#### Exercise prompt
From the line below that contains "酸碱储罐作用特点 (965, 830)" to the line that contains "أكل كل شىء ولم", repeat every line exactly, both ends included, and nothing else.
(Task input begins)
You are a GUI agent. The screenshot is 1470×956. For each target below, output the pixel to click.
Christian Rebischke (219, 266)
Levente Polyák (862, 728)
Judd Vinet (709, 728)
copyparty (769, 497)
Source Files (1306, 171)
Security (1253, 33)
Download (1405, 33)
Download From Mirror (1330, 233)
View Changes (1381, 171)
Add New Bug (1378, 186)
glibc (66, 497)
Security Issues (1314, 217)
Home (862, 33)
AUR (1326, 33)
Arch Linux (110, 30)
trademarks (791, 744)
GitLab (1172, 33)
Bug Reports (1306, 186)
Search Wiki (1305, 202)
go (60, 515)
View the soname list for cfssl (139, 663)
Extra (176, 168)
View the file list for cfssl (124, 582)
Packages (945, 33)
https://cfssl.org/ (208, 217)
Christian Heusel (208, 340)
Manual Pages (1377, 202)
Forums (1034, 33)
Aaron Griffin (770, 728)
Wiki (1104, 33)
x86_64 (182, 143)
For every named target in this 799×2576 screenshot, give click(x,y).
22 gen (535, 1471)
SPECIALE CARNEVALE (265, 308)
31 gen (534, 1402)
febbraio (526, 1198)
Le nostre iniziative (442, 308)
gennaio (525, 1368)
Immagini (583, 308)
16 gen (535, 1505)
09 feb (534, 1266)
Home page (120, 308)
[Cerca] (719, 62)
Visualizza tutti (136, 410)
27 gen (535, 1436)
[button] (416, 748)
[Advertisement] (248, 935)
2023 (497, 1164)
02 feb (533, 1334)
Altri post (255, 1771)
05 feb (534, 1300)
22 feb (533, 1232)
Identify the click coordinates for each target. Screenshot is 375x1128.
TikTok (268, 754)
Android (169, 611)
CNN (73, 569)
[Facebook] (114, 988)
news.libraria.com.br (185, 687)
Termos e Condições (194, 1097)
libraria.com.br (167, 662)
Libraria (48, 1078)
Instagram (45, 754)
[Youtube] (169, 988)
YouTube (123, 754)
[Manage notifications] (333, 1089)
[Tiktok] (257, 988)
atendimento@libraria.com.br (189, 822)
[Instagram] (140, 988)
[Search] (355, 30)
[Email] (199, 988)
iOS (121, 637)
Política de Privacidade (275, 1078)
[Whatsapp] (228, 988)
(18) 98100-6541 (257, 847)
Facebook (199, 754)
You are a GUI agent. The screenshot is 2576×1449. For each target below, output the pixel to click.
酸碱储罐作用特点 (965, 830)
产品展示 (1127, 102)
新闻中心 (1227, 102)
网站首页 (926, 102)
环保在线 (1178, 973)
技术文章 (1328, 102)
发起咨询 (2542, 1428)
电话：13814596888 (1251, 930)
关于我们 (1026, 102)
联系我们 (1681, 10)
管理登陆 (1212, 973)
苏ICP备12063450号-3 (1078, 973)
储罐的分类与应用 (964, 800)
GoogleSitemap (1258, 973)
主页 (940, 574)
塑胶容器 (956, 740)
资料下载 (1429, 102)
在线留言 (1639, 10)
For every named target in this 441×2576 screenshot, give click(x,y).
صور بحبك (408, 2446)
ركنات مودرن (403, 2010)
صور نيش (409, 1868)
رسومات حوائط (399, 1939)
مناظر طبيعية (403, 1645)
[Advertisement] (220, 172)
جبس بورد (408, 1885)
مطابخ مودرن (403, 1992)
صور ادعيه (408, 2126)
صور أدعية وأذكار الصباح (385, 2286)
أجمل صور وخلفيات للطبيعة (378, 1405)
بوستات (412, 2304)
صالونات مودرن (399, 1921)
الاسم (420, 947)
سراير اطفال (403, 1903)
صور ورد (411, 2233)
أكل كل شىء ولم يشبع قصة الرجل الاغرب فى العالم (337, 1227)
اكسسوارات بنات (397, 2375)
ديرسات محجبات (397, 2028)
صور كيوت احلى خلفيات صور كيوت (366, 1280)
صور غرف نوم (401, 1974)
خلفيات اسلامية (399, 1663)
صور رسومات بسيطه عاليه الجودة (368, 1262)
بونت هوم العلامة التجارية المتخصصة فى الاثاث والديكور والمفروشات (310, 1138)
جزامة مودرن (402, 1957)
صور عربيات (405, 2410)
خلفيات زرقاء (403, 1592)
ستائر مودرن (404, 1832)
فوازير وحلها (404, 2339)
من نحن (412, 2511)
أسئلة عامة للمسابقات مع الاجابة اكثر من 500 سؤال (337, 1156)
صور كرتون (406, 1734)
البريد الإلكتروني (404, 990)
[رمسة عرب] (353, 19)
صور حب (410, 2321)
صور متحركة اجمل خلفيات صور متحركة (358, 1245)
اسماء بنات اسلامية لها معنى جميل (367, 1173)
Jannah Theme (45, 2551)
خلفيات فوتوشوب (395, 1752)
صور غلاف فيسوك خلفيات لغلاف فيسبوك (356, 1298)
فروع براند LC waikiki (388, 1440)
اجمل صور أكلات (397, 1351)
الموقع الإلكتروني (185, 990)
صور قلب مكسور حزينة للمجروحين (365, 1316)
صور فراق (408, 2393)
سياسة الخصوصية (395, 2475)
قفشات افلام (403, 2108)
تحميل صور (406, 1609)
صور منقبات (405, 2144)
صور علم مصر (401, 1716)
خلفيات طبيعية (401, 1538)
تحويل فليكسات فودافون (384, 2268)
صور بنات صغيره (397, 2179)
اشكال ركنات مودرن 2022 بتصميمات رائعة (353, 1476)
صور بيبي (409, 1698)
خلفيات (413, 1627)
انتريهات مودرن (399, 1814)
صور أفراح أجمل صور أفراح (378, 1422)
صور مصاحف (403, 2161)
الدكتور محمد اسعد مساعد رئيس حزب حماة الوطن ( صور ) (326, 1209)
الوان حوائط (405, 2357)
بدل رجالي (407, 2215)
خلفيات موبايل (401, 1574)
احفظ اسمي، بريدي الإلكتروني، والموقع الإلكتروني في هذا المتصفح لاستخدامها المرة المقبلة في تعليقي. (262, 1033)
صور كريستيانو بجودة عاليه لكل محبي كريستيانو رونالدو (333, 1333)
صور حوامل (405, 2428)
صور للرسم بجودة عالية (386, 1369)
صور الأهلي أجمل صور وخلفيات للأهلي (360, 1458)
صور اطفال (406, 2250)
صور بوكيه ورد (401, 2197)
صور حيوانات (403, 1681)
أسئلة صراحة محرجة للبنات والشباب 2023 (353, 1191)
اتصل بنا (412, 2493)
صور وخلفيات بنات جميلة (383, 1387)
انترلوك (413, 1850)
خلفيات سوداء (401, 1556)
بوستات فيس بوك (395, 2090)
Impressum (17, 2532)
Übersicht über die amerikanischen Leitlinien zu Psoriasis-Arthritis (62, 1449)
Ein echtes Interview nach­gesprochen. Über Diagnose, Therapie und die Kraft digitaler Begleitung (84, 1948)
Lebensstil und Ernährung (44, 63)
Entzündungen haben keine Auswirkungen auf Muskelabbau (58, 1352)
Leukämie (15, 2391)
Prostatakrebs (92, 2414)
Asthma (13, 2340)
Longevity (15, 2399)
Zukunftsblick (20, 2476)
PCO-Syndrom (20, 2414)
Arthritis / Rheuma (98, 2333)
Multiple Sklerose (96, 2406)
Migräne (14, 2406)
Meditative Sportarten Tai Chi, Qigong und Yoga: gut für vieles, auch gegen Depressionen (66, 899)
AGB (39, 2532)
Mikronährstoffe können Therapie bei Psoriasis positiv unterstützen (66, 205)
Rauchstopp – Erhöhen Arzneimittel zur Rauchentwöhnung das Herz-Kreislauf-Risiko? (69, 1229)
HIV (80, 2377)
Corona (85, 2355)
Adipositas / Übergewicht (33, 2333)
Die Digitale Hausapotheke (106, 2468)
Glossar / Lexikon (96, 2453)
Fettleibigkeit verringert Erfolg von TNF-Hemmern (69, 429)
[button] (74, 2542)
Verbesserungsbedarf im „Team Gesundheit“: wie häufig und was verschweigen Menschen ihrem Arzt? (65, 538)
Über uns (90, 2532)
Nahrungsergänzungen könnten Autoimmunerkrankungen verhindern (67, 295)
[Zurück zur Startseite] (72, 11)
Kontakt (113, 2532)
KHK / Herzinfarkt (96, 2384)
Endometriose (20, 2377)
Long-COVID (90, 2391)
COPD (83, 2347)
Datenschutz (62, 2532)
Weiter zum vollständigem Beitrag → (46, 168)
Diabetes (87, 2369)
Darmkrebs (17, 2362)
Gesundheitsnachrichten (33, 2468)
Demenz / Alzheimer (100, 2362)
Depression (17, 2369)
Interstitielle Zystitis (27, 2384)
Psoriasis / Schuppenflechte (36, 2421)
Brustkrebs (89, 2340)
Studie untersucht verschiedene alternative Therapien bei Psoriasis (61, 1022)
(Task input ends)
#### Exercise solution
酸碱储罐作用特点 (965, 830)
产品展示 (1127, 102)
新闻中心 (1227, 102)
网站首页 (926, 102)
环保在线 (1178, 973)
技术文章 (1328, 102)
发起咨询 (2542, 1428)
电话：13814596888 (1251, 930)
关于我们 (1026, 102)
联系我们 (1681, 10)
管理登陆 (1212, 973)
苏ICP备12063450号-3 (1078, 973)
储罐的分类与应用 (964, 800)
GoogleSitemap (1258, 973)
主页 (940, 574)
塑胶容器 (956, 740)
资料下载 (1429, 102)
在线留言 (1639, 10)
For every named target in this 441×2576 screenshot, give click(x,y).
صور بحبك (408, 2446)
ركنات مودرن (403, 2010)
صور نيش (409, 1868)
رسومات حوائط (399, 1939)
مناظر طبيعية (403, 1645)
[Advertisement] (220, 172)
جبس بورد (408, 1885)
مطابخ مودرن (403, 1992)
صور ادعيه (408, 2126)
صور أدعية وأذكار الصباح (385, 2286)
أجمل صور وخلفيات للطبيعة (378, 1405)
بوستات (412, 2304)
صالونات مودرن (399, 1921)
الاسم (420, 947)
سراير اطفال (403, 1903)
صور ورد (411, 2233)
أكل كل شىء ولم يشبع قصة الرجل الاغرب فى العالم (337, 1227)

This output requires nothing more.